Text passage:
I watched ONE critique video about The Last Jedi, realized it wasn't for me, then stopped watching. For the next 2 months I was bombarded with alt-right recommendations. It was maddening.

Unwanted youtube suggestions top the list of "first world" challenges and headaches! I think we all will survive.:)
 
Reminds me of a comment I've seen show up on Facebook a couple of times, from someone talking about how their school class watched Dumbo and even the class bullies identified with Dumbo and booed and hissed at the bullies in the movie. Nobody wants to see themselves as the bad guys.

And they often see themselves as the victims. "Straight white men are being persecuted," etc.
 
Reminds me of a comment I've seen show up on Facebook a couple of times, from someone talking about how their school class watched Dumbo and even the class bullies identified with Dumbo and booed and hissed at the bullies in the movie. Nobody wants to see themselves as the bad guys.

Could be. On another Forum I run into ultra conservative, far right Trek fans. One guy keeps throwing up how SJW ruined trek and he got really angry and blocked me when I pointed out the Federation is a socialist wet dream.

To be honest, I think these type of channels are not exactly Trek (or Wars, or Dr. Who) - fans.

Work to complete:
(a) In the forum comments, which movie did the school class watch in the story shared from Facebook?
(b) Copy the part of the forum comments that opens with the words containing "Could be. On" and closes with "Who) - fans.".

Word and element locating data:
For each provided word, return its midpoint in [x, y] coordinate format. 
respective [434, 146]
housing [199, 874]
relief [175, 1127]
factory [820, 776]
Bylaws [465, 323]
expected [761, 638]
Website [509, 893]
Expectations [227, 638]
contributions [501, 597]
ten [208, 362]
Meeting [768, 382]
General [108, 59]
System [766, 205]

Full solutions:
(a) Dumbo

(b)
Could be. On another Forum I run into ultra conservative, far right Trek fans. One guy keeps throwing up how SJW ruined trek and he got really angry and blocked me when I pointed out the Federation is a socialist wet dream.

To be honest, I think these type of channels are not exactly Trek (or Wars, or Dr. Who) - fans.